Populate a hash from a list elegantly

U

usenet

Kindly consider this sample code, if you will, which illustrates my
question. This code works just fine and does exactly what I want,
but... I dunno... I just don't like the approach I've taken. At first,
I thought to approach this with a split() (using a limit of 1) instead
of a regexp, but I couldn't figure out how to make that work in
anything other than a convoluted manner. I'm interested in maybe
learning different techniques from others who may approach the task
differently.

#!/usr/bin/perl
use strict; use warnings;

my %user; # keys are userid's, values are names
while (my $line = <DATA>) {
$line =~ m{^(\w+) +(.*)$} and $user{$1} = $2;
}
print map { "'$_'\t=>\t'$user{$_}'\n" } sort keys %user;

__DATA__
fredf Fred Flintstone
Barn Barney Rubble
bogus
WF Wilma Flintstone
betty Betty Rubble
 
R

robic0

Kindly consider this sample code, if you will, which illustrates my
question. This code works just fine and does exactly what I want,
but... I dunno... I just don't like the approach I've taken. At first,
I thought to approach this with a split() (using a limit of 1) instead
of a regexp, but I couldn't figure out how to make that work in
anything other than a convoluted manner.

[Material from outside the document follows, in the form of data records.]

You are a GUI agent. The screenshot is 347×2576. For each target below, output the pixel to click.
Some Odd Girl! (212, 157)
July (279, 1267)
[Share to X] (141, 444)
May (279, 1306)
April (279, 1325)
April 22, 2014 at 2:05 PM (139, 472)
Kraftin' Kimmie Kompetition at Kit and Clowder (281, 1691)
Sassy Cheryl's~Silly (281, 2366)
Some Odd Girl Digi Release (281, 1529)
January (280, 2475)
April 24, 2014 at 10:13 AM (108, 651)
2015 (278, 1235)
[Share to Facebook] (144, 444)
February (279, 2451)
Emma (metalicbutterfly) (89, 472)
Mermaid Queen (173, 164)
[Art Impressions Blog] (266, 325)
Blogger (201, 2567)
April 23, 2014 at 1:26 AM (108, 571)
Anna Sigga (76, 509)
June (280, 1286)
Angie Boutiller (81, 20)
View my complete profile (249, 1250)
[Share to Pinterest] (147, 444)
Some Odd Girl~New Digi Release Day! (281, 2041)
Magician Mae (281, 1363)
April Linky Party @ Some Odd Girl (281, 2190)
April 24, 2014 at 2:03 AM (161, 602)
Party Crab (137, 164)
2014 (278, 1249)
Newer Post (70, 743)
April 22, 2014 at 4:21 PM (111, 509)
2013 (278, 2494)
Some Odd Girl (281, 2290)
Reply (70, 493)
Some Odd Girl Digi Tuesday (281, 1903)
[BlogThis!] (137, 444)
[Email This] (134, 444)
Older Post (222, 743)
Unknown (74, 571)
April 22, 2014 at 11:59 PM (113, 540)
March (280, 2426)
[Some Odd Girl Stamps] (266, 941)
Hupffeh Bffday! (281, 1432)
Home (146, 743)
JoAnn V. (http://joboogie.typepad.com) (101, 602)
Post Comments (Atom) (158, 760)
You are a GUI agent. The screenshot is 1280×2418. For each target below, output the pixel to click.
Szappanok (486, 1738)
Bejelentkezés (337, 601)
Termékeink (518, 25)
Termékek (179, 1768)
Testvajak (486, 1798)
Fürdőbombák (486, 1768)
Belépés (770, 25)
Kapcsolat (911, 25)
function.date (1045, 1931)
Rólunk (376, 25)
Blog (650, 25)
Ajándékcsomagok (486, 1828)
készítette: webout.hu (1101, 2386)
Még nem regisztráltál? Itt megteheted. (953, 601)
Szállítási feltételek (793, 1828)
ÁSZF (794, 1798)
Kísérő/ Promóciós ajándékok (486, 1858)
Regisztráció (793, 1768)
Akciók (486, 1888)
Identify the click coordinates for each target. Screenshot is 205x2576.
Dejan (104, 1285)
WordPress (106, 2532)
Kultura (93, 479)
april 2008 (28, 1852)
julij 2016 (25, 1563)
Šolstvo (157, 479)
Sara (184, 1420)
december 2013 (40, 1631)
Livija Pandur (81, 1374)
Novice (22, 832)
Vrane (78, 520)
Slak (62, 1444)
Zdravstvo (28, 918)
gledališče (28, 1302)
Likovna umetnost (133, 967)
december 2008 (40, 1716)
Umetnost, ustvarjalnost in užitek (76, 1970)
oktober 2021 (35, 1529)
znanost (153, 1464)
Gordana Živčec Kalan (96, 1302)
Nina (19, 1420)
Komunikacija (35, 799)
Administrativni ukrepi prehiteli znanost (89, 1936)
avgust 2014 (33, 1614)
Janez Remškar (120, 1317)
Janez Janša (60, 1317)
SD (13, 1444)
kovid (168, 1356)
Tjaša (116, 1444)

I'm interested in maybe
learning different techniques from others who may approach the task
differently.

#!/usr/bin/perl
use strict; use warnings;

my %user; # keys are userid's, values are names
while (my $line = <DATA>) {
$line =~ m{^(\w+) +(.*)$} and $user{$1} = $2;
}
print map { "'$_'\t=>\t'$user{$_}'\n" } sort keys %user;

__DATA__
fredf Fred Flintstone
Barn Barney Rubble
bogus
WF Wilma Flintstone
betty Betty Rubble

Nothing wrong with what you have, but give yourself some diagnostic leeway...

my ($line);
while ($line = <DATA>) {
if ($line =~ /^\s+(\w+)\s+(.*?)\s+$/) {
$user{$1} = $2;
} else {
print "no match for: <$line>\n";
}
}
 
R

robic0

Nothing wrong with what you have, but give yourself some diagnostic leeway...

my ($line);
while ($line = <DATA>) {
if ($line =~ /^\s+(\w+)\s+(.*?)\s+$/) {
$user{$1} = $2;
} else {
print "no match for: <$line>\n";
}
}
excuse me, use this:

if ($line =~ /^\s*(\w+)\s*(.*?)\s*$/) {
 
R

robic0

Too much good wine, use this:

if ($line =~ /^\s*(\w+)\s+(.*?)\s*$/) {

As a general rule in your circumstance, use "split" when a nearly
"homogenous" pattern is assured. Homogenous in the sence that only the
delimiter can be described as a pattern. The source has to be known
to a %99.999 assurance, something output from like an excell csv file.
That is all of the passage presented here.